## DATA IN THIS EXERCISE
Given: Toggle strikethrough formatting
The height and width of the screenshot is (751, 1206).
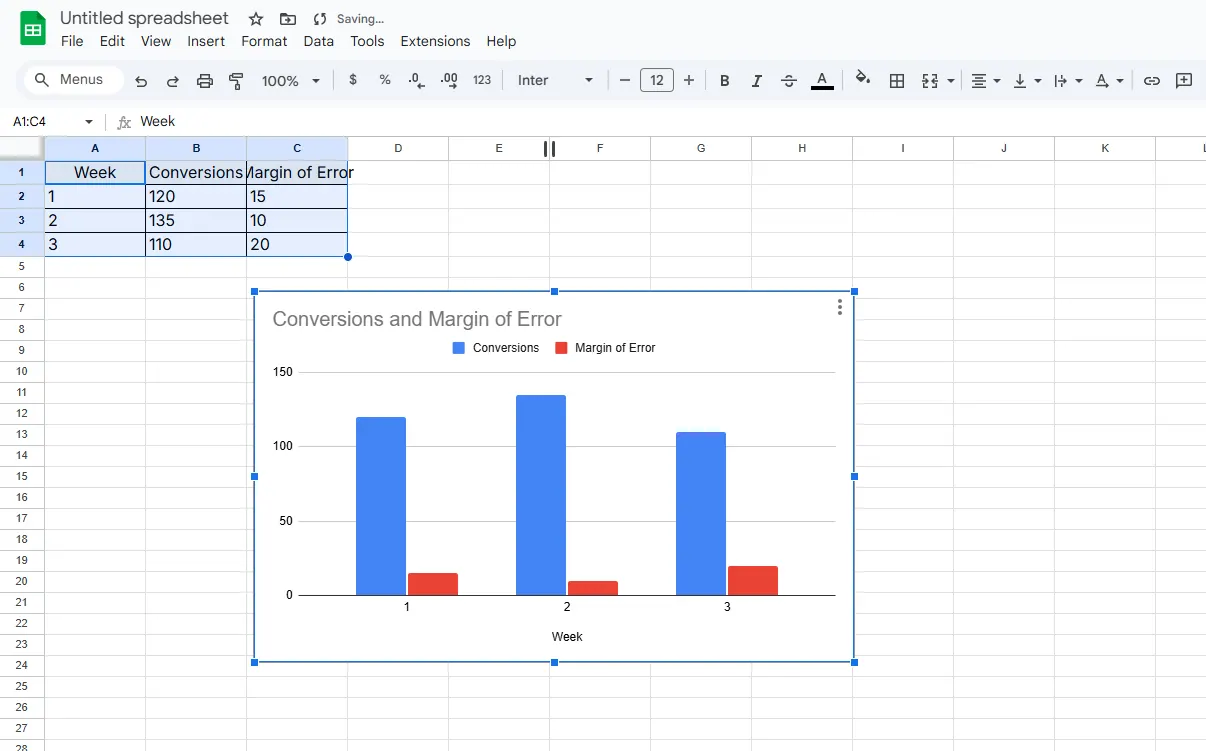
---
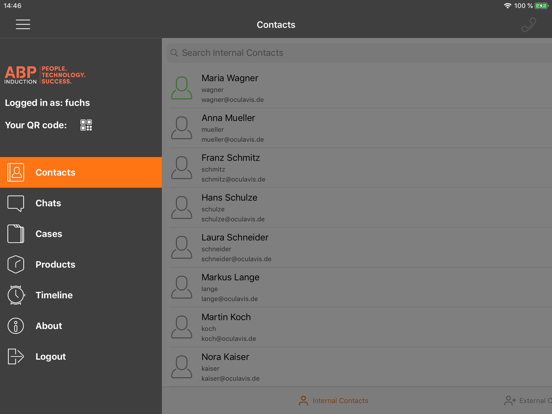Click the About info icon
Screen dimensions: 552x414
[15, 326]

## TASK REQUIREMENTS
Please return the stretch of records from the line containing "Given: Toggle strikethrough formatting" through the line containing "The height and", copied with no changes.

## THE SOLUTION
Given: Toggle strikethrough formatting
The height and width of the screenshot is (751, 1206).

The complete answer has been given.